These results concur with patterns observed in coastal lowland forests of eastern Australia (Pharo et al. 1999), but they contradict results from forests of the Azores and in

Selleckchem PLX4032 Indonesia in which no correlations were found among bryophytes, macrolichens, and vascular plant cover (Kessler et al, in press; Gabriel and Bates 2005). These studies, however, did not separate liverworts from mosses, nor between epiphytic and terrestrial species. Overall, numerous studies have found that patterns of alpha diversity between different higher level taxa show only limited correlation (e.g., Lawton et al. 1998; Schulze et al. 2004; Tuomisto and Ruokolainen 2005; McMullan-Fisher 2008). Beta diversity The variability of beta diversity as revealed

by additive partitioning showed that species turnover is highly dependent the spatial scale. Generally, we found more variation in species richness between taxonomic groups within smaller spatial scales (plot) than on the regional scale. Nevertheless, by adding all species of one taxonomic group of one study site, we recorded only 55–65% of regional species richness, with the tendency of higher proportions in the epiphytic habitat. This marked regional differentiation is noteworthy bearing in mind that our study Dibutyryl-cAMP cell line taxa disperse by spores and are usually widespread, occurring well beyond the range spanned by our study sites (Gradstein et al. 2007; Kürschner and Parolly 2007; Lehnert et al. 2007; Nöske et al. 2007). Causes for this regional differentiation may involve slight climatic and geological differences between the three study sites (Gradstein et al. 2008) as well as stochastic dispersal and this website extinction

events (Wolf 1994). Ferns showed greater differences between terrestrial and epiphytic patterns at Alanine-glyoxylate transaminase the plot level than any other study group. Although in the terrestrial habitat, ca. 12% of total diversity was occurred in sampling one plot, this amount was more than doubled in the epiphytic habitat. The majority of terrestrial ferns are relatively large (e.g., Cyatheaceae, Dryopteridaceae) compared to the majority of epiphytic taxa (e.g., Hymenophyllaceae, Polypodiaceae), which may explain the lower density of terrestrial fern species on the relatively small plots.
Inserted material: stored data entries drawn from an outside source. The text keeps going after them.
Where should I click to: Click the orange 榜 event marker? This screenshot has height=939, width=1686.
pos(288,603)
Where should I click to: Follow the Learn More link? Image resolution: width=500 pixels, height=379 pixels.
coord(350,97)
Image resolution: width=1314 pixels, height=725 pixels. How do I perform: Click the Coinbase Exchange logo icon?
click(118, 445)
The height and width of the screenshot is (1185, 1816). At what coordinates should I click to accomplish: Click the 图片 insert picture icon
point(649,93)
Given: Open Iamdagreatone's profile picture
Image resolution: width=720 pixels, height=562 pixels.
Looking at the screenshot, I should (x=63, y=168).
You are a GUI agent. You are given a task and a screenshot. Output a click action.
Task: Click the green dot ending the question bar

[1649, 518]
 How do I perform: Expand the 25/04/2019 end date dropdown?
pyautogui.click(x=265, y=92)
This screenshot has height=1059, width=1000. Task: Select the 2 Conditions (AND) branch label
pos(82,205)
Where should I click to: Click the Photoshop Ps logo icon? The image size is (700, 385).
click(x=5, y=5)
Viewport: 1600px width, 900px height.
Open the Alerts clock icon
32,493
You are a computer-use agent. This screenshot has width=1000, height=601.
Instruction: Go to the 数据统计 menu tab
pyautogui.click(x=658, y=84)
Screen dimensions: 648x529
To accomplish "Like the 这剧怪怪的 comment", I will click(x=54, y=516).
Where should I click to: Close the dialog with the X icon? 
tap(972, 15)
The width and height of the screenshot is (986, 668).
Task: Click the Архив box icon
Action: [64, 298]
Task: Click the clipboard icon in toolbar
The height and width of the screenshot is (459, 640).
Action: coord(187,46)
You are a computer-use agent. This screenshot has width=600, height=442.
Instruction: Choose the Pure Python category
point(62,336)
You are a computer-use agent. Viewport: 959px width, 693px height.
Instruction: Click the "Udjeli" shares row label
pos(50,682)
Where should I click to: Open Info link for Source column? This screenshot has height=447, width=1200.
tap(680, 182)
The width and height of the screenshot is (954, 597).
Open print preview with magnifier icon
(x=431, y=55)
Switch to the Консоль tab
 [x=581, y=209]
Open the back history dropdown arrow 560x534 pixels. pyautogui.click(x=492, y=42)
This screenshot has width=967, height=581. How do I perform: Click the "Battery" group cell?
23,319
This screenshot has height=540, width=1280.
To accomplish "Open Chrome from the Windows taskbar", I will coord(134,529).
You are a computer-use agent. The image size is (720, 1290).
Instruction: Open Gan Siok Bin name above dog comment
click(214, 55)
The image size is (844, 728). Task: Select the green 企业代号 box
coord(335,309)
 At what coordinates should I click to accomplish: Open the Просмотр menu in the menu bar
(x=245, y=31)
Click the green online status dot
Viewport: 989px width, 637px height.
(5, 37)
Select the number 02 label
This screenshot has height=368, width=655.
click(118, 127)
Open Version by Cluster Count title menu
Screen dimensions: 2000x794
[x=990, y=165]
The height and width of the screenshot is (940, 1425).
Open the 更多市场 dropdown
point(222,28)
Correlations of beta diversity among our plant groups (lichens not included due to low species richness) were higher in the terrestrial than in the epiphytic habitat, and most pronounced for mosses and liverworts. Overall, congruence of beta diversity patterns among study groups was lower than that of alpha diversity. This implies that at least for our studied taxa, the use of an indicator group as a surrogate for others is more applicable for species richness than for community composition. This finding contrasts with studies among vascular plants in lowland Amazonia (Tuomisto and Ruokolainen 2005; Barlow et al.